School researchers continued to use record linkage to produce striking findings, such as the role of premature and low-weight births in causing developmental disabilities. Epidemiologists Abraham Lilienfeld and George Comstock, both punch card kings, pioneered ways to efficiently connect family history, lifestyle, environment, and chronic disease data from large study populations to reveal risk factors for chronic disease. And biostatistician Alan M. Gittelsohn showed how expanded computerized matching of vital statistics with medical records could prevent horrific consequences. He argued that if health officials, for example, had monitored changes in the incidence of birth defects and correlated them with maternal records, the thalidomide tragedy in the late 1950s and early 1960s, which caused at least 10,000 babies to be born missing limbs, could have been mitigated. 

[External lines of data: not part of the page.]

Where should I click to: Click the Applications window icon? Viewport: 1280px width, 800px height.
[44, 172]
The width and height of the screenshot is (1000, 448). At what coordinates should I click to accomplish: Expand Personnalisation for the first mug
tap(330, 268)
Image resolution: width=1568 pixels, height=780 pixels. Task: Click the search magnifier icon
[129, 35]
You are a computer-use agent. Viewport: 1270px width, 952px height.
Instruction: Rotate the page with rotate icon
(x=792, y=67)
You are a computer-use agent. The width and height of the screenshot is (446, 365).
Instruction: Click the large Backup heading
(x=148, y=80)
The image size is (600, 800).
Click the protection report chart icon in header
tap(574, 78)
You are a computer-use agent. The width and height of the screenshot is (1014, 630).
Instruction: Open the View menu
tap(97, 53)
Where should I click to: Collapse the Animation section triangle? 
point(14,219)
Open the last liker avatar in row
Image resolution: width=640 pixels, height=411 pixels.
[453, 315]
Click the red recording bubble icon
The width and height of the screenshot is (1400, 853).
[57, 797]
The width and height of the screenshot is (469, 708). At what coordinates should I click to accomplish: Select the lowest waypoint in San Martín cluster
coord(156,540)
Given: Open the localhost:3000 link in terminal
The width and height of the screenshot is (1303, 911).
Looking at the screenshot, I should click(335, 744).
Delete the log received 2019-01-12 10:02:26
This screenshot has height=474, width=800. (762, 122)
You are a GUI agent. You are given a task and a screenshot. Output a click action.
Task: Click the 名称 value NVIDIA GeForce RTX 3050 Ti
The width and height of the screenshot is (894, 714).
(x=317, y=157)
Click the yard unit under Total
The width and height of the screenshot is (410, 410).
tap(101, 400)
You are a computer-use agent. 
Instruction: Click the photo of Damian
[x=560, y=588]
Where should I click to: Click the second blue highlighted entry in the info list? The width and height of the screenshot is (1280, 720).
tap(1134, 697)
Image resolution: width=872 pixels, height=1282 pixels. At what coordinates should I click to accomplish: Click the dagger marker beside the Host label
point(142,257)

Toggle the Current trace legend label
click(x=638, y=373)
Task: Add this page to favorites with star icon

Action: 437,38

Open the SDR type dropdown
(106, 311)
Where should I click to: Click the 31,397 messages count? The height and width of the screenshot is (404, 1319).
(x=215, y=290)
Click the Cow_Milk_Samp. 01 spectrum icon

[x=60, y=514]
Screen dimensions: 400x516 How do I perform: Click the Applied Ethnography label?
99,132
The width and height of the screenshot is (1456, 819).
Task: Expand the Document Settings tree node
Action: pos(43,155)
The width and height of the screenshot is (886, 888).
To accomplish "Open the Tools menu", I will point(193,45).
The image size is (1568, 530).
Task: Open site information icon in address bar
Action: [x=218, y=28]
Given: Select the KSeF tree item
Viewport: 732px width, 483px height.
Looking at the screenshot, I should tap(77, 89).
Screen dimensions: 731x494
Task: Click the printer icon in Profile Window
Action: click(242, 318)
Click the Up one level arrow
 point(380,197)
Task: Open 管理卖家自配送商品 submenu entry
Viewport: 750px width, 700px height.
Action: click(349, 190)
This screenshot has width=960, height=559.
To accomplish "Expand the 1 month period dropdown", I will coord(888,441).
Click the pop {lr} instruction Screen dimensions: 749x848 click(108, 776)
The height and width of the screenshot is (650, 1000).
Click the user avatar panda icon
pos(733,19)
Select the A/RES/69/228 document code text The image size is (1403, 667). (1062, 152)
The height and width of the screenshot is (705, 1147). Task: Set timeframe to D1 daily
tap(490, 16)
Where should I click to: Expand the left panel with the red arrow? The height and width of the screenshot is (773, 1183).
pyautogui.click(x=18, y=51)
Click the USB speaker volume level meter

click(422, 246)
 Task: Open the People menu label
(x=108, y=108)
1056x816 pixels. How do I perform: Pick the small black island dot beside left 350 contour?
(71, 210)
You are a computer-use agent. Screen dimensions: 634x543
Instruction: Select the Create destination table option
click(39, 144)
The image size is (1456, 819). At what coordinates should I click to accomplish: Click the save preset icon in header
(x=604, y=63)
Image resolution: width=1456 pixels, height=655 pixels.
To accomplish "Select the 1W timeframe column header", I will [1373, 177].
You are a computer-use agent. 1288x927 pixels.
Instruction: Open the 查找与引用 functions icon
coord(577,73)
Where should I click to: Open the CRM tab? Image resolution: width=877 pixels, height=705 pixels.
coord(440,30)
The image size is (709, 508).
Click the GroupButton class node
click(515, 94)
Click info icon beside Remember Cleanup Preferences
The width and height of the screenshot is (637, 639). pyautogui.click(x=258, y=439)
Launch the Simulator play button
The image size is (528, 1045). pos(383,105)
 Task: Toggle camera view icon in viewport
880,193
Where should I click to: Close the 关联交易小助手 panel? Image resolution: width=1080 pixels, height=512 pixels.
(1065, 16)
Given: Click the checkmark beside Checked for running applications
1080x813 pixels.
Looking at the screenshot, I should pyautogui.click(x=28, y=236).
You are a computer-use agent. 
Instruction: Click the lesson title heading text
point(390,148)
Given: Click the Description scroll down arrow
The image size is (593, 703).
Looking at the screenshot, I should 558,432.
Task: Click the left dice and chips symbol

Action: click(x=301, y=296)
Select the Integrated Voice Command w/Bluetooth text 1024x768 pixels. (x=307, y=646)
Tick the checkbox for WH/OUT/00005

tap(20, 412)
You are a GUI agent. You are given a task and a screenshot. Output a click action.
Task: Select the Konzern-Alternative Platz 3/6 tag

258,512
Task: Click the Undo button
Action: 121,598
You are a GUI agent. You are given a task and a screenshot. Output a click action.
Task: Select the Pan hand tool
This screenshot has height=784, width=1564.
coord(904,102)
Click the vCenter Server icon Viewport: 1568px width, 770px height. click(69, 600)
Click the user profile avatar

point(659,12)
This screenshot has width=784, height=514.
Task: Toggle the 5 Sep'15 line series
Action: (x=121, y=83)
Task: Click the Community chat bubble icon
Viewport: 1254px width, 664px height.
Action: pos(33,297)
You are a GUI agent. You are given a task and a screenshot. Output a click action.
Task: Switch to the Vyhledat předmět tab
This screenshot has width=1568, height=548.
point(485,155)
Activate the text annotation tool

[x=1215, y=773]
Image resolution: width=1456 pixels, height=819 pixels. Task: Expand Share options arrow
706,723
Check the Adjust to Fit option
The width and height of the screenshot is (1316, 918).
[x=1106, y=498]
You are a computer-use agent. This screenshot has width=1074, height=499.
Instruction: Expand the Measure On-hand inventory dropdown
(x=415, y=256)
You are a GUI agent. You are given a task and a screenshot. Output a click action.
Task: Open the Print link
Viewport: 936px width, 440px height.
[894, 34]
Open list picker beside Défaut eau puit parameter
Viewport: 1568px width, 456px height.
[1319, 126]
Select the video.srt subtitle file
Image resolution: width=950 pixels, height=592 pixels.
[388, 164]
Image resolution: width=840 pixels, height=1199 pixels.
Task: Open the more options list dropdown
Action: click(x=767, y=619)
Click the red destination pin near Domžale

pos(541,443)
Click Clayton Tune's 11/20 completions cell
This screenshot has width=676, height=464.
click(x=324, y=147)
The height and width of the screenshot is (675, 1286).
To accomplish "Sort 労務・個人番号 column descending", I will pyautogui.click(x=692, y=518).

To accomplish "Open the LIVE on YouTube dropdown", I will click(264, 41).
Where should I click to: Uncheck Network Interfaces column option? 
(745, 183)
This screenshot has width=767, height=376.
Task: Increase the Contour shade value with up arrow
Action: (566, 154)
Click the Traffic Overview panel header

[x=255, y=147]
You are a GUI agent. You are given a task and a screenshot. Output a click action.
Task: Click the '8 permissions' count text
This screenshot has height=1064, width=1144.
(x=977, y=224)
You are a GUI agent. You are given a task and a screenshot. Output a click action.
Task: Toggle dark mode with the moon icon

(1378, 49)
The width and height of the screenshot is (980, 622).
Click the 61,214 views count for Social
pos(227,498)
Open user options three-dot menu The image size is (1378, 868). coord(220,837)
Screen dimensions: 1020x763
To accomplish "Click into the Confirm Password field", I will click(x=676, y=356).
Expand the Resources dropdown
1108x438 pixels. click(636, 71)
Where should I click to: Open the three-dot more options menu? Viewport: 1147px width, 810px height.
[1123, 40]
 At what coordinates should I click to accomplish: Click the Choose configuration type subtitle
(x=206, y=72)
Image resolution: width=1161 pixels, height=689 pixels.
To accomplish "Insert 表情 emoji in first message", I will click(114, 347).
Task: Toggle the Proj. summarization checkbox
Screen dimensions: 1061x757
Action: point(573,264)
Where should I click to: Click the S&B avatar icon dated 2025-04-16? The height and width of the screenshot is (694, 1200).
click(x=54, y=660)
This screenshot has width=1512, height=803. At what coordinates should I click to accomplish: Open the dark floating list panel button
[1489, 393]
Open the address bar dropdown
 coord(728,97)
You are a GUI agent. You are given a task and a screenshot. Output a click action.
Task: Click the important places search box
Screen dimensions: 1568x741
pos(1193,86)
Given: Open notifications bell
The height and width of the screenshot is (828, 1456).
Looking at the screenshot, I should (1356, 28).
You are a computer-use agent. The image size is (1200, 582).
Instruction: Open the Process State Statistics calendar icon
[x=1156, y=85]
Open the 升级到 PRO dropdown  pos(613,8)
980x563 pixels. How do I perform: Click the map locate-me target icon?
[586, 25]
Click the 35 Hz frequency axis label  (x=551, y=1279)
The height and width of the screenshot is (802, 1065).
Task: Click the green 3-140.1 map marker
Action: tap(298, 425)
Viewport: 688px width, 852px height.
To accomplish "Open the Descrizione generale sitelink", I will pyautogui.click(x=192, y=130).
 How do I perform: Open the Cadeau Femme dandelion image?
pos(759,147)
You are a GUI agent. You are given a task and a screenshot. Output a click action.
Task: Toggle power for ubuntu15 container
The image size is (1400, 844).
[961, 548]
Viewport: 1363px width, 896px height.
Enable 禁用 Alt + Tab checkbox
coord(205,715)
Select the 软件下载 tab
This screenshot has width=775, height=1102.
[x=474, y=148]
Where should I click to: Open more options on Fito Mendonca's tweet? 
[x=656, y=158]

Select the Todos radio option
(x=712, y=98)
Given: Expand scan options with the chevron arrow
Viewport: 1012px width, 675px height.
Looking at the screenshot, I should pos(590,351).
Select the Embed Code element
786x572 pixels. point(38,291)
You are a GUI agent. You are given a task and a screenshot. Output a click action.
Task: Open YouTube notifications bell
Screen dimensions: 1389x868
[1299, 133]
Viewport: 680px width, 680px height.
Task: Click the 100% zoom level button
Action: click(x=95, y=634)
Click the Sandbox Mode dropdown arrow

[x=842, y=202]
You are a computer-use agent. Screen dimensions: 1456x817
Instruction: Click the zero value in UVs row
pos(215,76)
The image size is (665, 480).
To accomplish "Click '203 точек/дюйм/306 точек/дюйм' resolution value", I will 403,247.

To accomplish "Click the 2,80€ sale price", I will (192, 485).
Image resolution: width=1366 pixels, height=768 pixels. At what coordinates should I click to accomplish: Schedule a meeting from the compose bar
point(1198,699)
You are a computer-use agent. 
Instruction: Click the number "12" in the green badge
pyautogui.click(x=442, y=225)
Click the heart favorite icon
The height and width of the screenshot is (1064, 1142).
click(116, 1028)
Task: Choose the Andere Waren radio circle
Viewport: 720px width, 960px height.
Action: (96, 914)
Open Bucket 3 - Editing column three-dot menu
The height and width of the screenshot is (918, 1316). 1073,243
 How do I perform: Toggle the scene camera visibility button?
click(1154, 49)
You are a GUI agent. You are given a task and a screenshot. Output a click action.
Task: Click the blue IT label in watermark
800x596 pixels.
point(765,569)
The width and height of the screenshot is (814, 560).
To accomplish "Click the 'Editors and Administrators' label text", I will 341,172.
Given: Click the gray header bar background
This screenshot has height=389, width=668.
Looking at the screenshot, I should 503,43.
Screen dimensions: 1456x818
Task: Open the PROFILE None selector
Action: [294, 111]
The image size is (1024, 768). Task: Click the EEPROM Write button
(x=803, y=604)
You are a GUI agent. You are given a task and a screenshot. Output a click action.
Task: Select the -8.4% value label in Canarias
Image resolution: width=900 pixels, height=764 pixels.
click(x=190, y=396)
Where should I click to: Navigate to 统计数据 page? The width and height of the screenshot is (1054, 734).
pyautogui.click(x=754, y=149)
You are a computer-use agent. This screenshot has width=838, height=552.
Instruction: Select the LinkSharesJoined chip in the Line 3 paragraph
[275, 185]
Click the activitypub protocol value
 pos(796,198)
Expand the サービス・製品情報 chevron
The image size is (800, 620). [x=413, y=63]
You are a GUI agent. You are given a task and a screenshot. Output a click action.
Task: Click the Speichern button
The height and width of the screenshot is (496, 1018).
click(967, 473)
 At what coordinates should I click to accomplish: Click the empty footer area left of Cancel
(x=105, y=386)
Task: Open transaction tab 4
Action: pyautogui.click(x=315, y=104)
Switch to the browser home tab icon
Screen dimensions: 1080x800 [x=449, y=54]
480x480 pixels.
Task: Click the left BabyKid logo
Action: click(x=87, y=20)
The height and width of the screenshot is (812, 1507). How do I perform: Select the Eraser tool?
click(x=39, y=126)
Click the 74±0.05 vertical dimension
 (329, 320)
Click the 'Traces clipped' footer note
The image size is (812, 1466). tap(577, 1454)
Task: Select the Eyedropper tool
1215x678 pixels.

Another lesson from history: Every technological revolution has its unintended consequences. In the 1960s, for example, the high-tech glamour of radiological science motivated School leaders to build the North Wing of the Wolfe Street Building. Generous NIH grants funded the new department’s enormous computing and electronics labs (which generated such intense heat that they required the installation of air conditioning at the School). These infrastructure investments ushered in modern computing (and climate control) throughout the School, and the resulting advances in radiobiology and radiochemistry fundamentally shaped subsequent work on biomarkers and the genomics of environmental health. Yet once scientific interest in the health effects of radiation dimmed, the Radiological Science Department faltered and was absorbed into the Department of Environmental Health Sciences in the mid-1980s.

To a certain extent, investments in new technologies like AI will always be a gamble. In the mid-1990s, the School adopted what were then highly experimental technologies and teaching methods to support online learning, including broadband internet and digital multimedia capability to connect classrooms with remote students and field sites. This early commitment to bringing high-quality public health education to students who could not live in Baltimore dramatically expanded the School’s reach—an investment that has paid for itself many times over.

The future of AI is unclear at best. AI is both a technological inflection point and a recombination of powerful existing forces (some reaching back to the punch card). As with all technology since fire, it’s futile to predict AI’s uses and consequences—and essential to build in the right safeguards.